To the OP-- as a UW parent, I have read the Slate article, and I think there is a fair amount of click-bait in it. Gov Walker pushed, and the legislature approved, major cuts to the multi-campus UW university system. As the largest campus, UW Madison was hit with the largest cuts, but other regional campuses were hit as well. The Chancellor of UW (which is what everyone alls the Madison flagship), has navigated through this funding issue about as well as anyone could. Over $200 million in private funds were donated, quickly, targeted towards attracting and retaining the talented faculty UW depends on. UW has spent $8 million this year to keep faculty who had competing offers elsewhere. 85% of the faculty who had competing offers, stayed.

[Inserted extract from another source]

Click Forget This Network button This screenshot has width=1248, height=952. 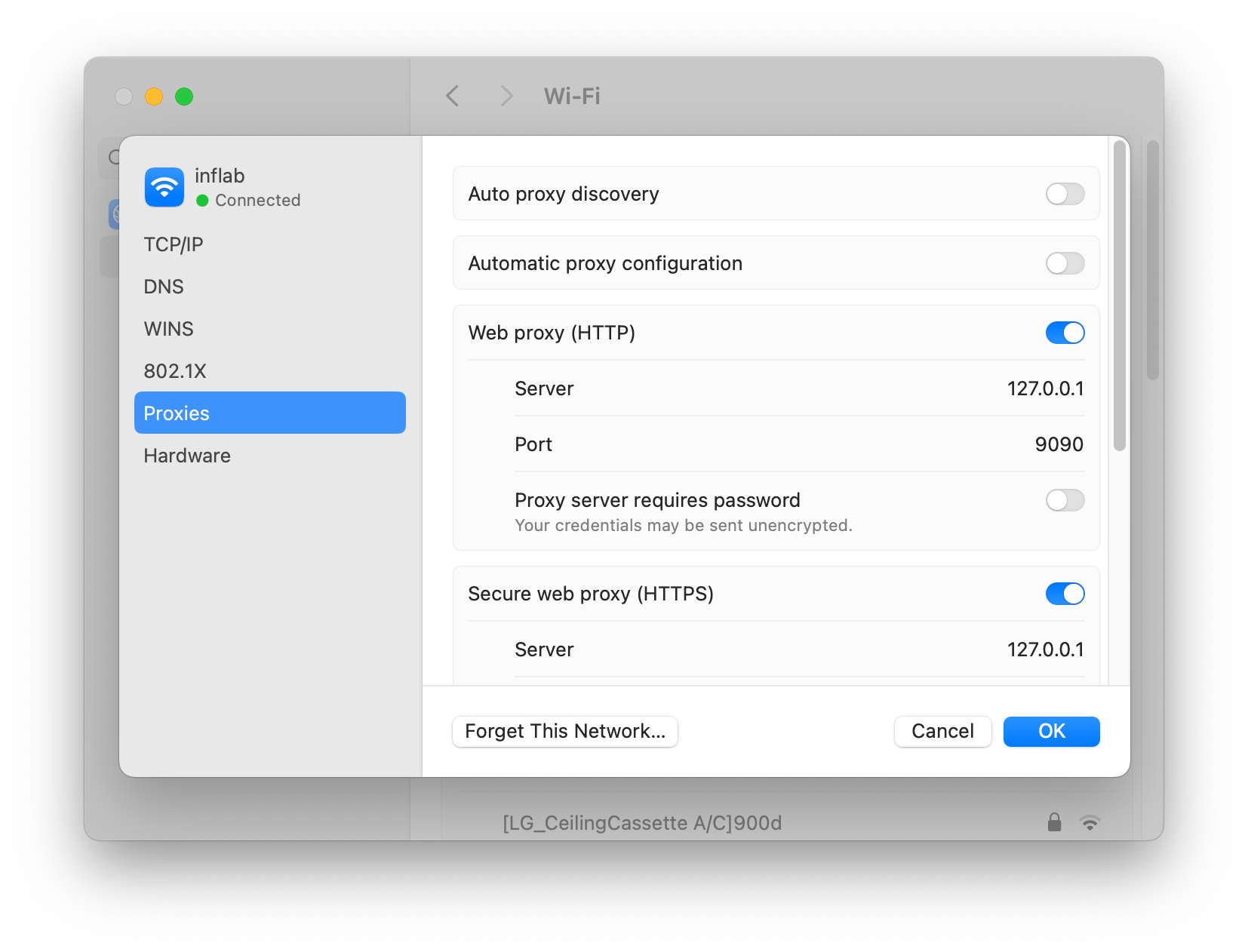[x=565, y=731]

That is, apparently, consistent with prior years. So no flood of departures. It does cost the university more, to keep faculty, now that the word is on the street that UW faculty might be ripe for plucking.
UW has recently committed to increasing salaries for TAs, to again, attract and retain the best Ph.D. students at the graduate level. OOS tuition has increased, from my perspective as an OOS family, modestly. We started paying $26k a year, I think, for my OOS kid. It will increase to about $32k per year. Not an insignificant difference, but in our student’s experience, UW is a world class university and was a bargain at $26k. $32 is still significantly less than Michigan for an OOS and a whole lot less than at private, where we would be full-pay. So for us, it is a financial no-brainer. UW has maintained a roughly 65% Wisconsin resident, 15% Minnesota resident, and 20% other OOS undergrad student body – at least that is my understanding and I have not gone back to confirm that for this response. So there is no sudden influx of all OOS to balance the budget, which is another story which has circulated.
You can google Chancellor Blank’s positions about how UW is managing through the state-mandated budget cuts. A lot of it is consolidation of administrative functions and services. The last thing Chancellor Blank has said she wants to touch is academic programs.
Research funding for labs comes from a lot of different places. Schools are ranked on how much competitive outside funding they get, and UW is always high on that list. In many of the sciences, equipment, researchers, travel, all get funded from the external research funding. That is why research faculty with success in getting outside research funding are gold to a university, they pull in this funding which covers much of the cost “of doing science.” External research funding, such as through NSF or DoD, are entirely separate from the State’s cuts. There can be an impact, certainly, if UW loses high-performing faculty who take productive labs with them and cannot attract strong replacements.
Purdue and UW for Chem E are both excellent programs. I believe UW’s Chem E has been ranked in the top 5, but those rankings fluctuate. I didn’t think UW admitted freshman directly into departments within the College of Engineering, as students apply to their specific Engineering programs typically in sophomore year after they have completed the course pre-requisites. But my kid isn’t in the College of Engineering, so I am not current on the latest admission practices for Engineering. Read your acceptance letter carefully to confirm whether you are a direct admit to the College of Engineering or if you are a direct admit into Chem E specifically. If you aren’t comfortable living with the risk that you might not be admitted to Chem E at UW and would have to choose another engineering department, and you have been admitted directly into Purdue’s Chem E program, that might be a reason to choose Purdue. My kid has a lot of engineering friends, and he says Chem E at UW is one of the most competitive programs for admission.
Personally, I think UW and Madison wins any kind of college town/student experience comparison with Purdue and West Lafayette.
Good luck to you, they are both superb engineering programs.